Hasta ahí el foco aún estaba en la indignación por la tarifa de Metro, la que obliga a un trabajador a tener que optar entre pagar el pasaje o comprar 6 marraquetas para la once de su familia. La violencia se desató como en la revolución industrial contra las máquinas, los torniquetes y el sistema de cobro del Metro, pero no contra Metro. Para un trabajador que pasa 2 horas al día arriba del tren, este se configura como un lugar importante: donde despierta, se duerme, donde se ve aparecer el sol al amanecer y esconderse al atardecer. Atentar contra el Metro es atentar contra una extensión de lo propio. Y nadie atenta contra su casa.

En una de las video-cápsulas de la editorial LOM, el historiador Mario Garcés afirma que el Metro de Santiago es simbólicamente importante pues representa al orden y el Estado. Dicho de otra forma, simboliza a ese Estado moderno, limpio, funcional, perfecto y de acceso restringido. Atacar al metro es atacar lo que incomoda del Estado, su metamorfosis neoliberal. Sin embargo, y atendiendo esta lectura de Garcés, hay otros símbolos mucho más elocuentes del neoliberalismo chileno, como un centro comercial; los cuales no ha sido tocados en general. ¿Qué es lo que se está destruyendo?

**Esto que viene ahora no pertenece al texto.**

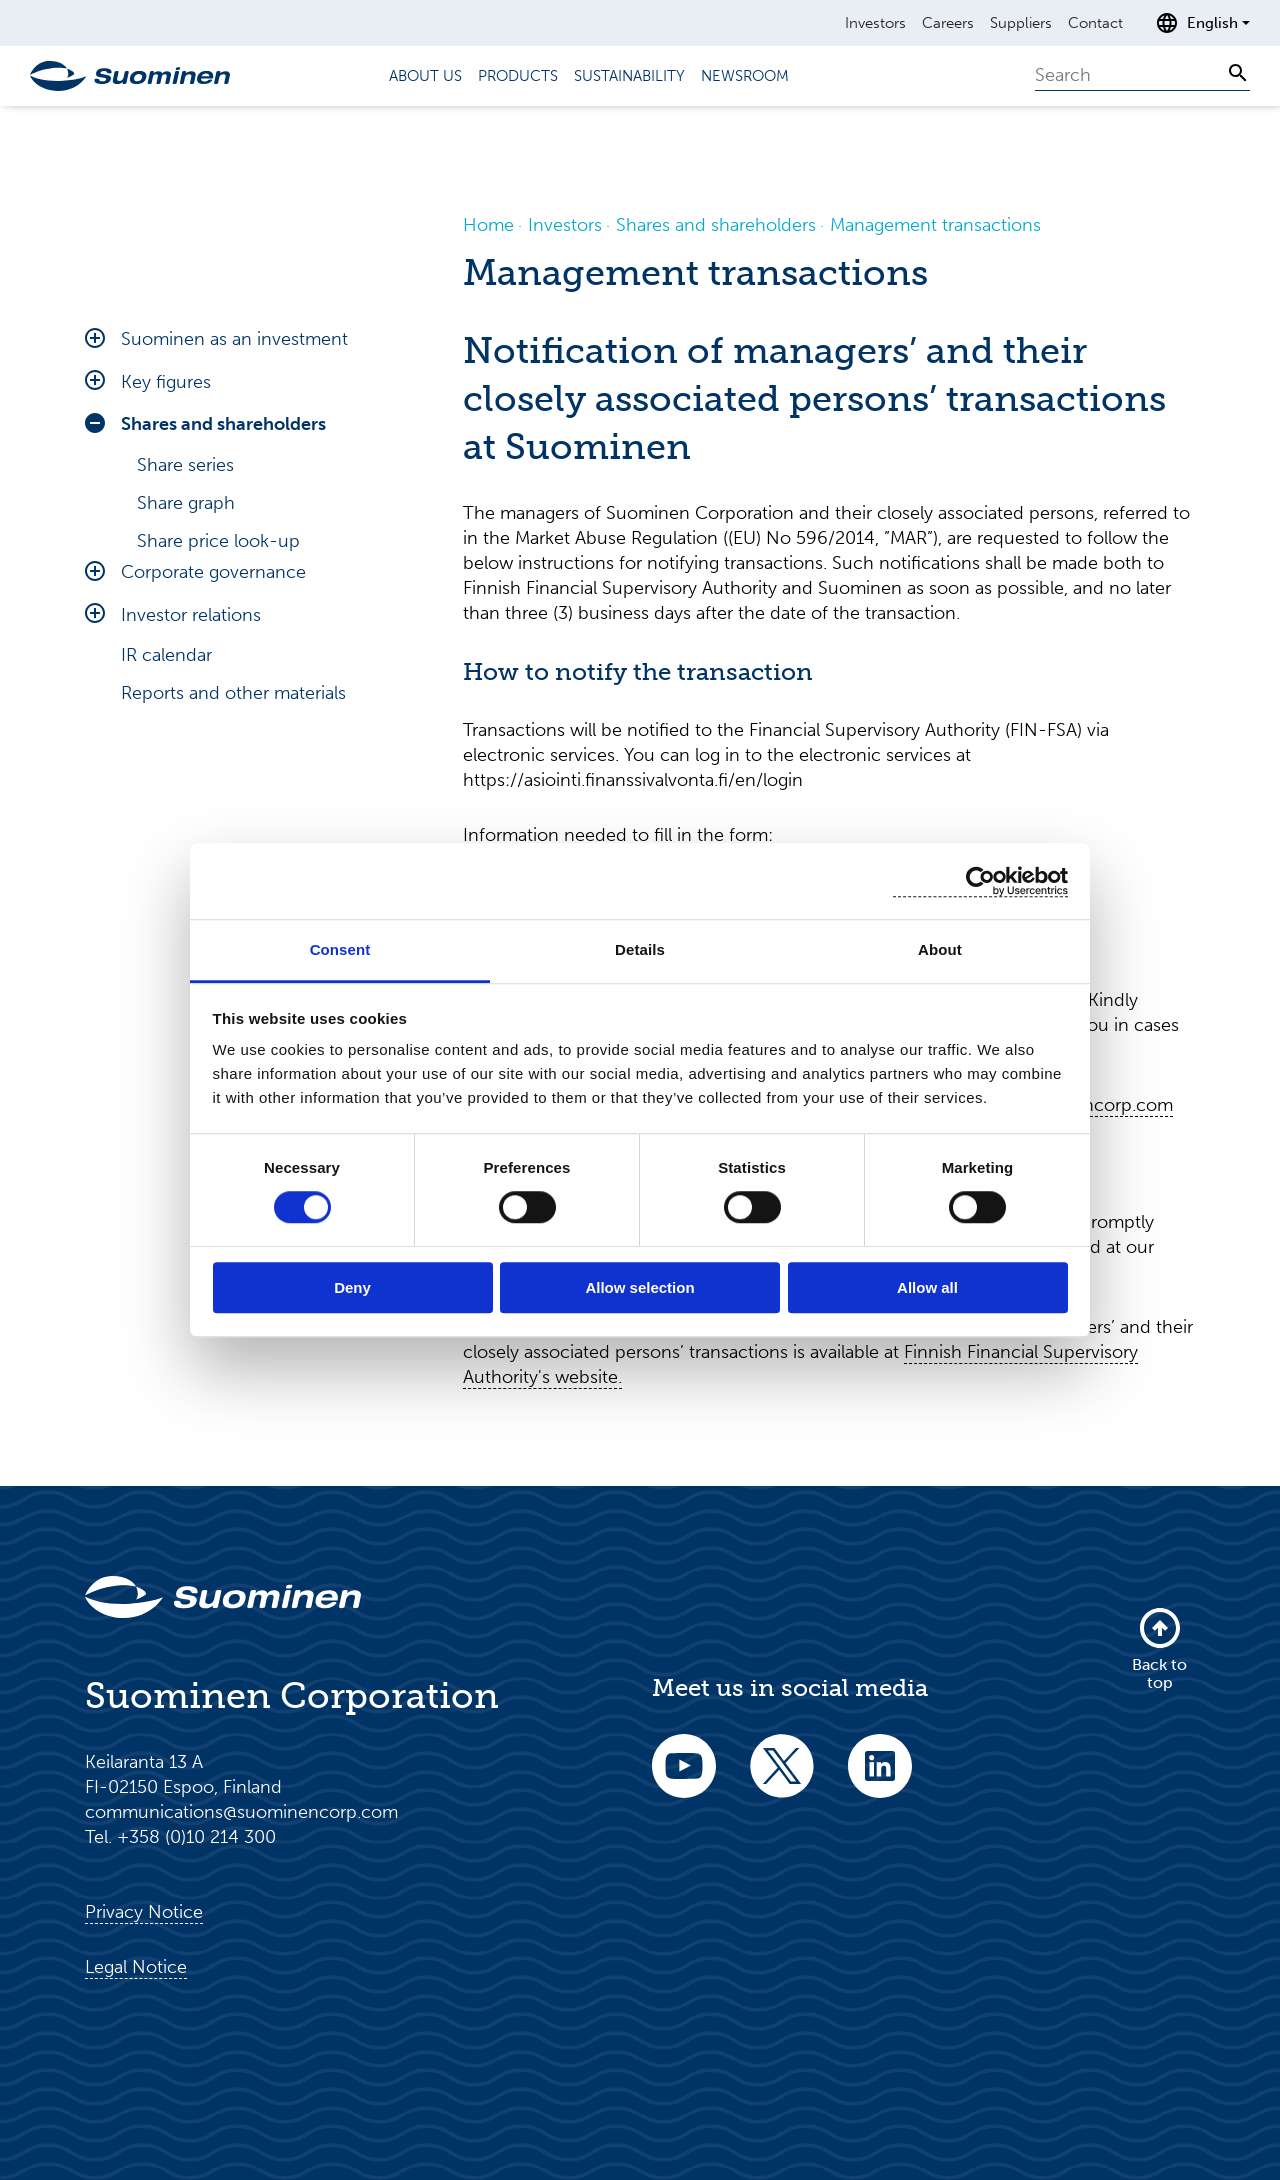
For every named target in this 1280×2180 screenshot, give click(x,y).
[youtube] (684, 1779)
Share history (190, 769)
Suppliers (1021, 23)
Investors (875, 23)
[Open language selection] (1202, 23)
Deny (352, 1287)
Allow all (927, 1287)
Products (518, 76)
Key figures (166, 382)
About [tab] (940, 949)
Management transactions (247, 655)
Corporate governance (213, 809)
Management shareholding (246, 693)
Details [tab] (640, 949)
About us (425, 76)
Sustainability (629, 76)
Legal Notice (136, 1967)
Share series (185, 465)
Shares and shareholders (223, 424)
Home (488, 225)
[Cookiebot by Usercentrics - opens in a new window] (980, 881)
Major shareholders (214, 617)
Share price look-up (218, 541)
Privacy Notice (144, 1912)
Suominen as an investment (234, 339)
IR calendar (166, 892)
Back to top (1159, 1648)
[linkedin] (880, 1779)
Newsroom (745, 76)
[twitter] (782, 1779)
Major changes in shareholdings (266, 731)
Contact (1095, 23)
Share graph (186, 503)
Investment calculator (225, 579)
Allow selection (639, 1287)
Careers (948, 23)
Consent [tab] (340, 949)
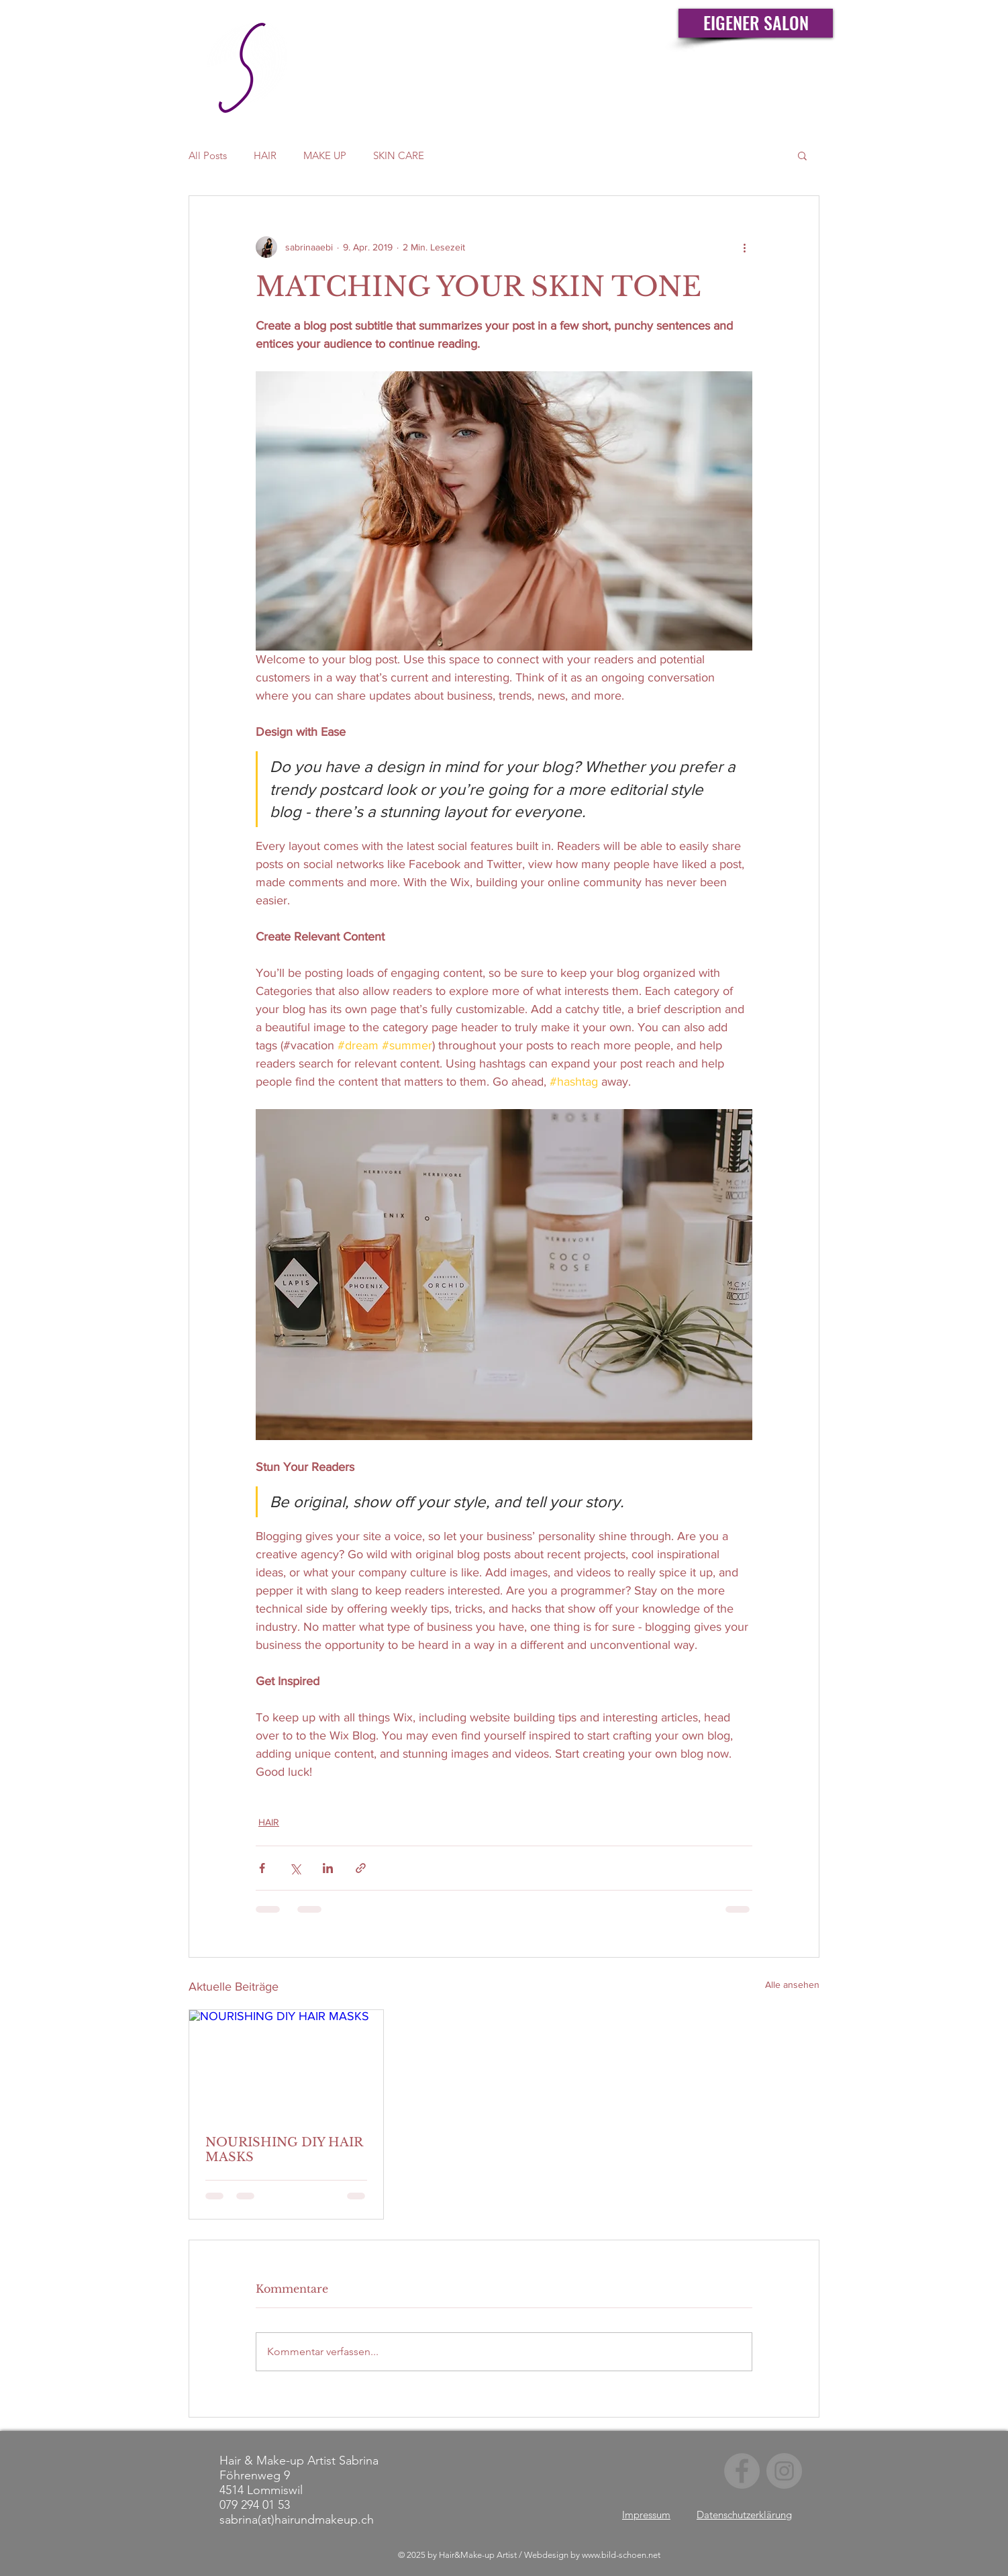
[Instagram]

Una lectura de carácter simbólica nos lleva entender el Metro como una representación: lleno de colores y de publicidad, modernizado para los usuarios y periódicamente reformado para la utilidad, pero no para el encuentro, la conversación y el descanso: pantallas, cajeros, ventiladores… todo ello puede representar el triunfo de Chile, del Chile moderno, del “oasis” de América Latina. Ese Chile conectado y de amplia movilidad: de la plaza de Maipú hasta la plaza de Puente Alto o de Conchalí a Las Condes con un solo bip!, de un solo tramo. Pero también es símbolo del Chile segmentado, disgregado, donde las personas han desaparecido para ser reemplazadas por clientes o usuarios. 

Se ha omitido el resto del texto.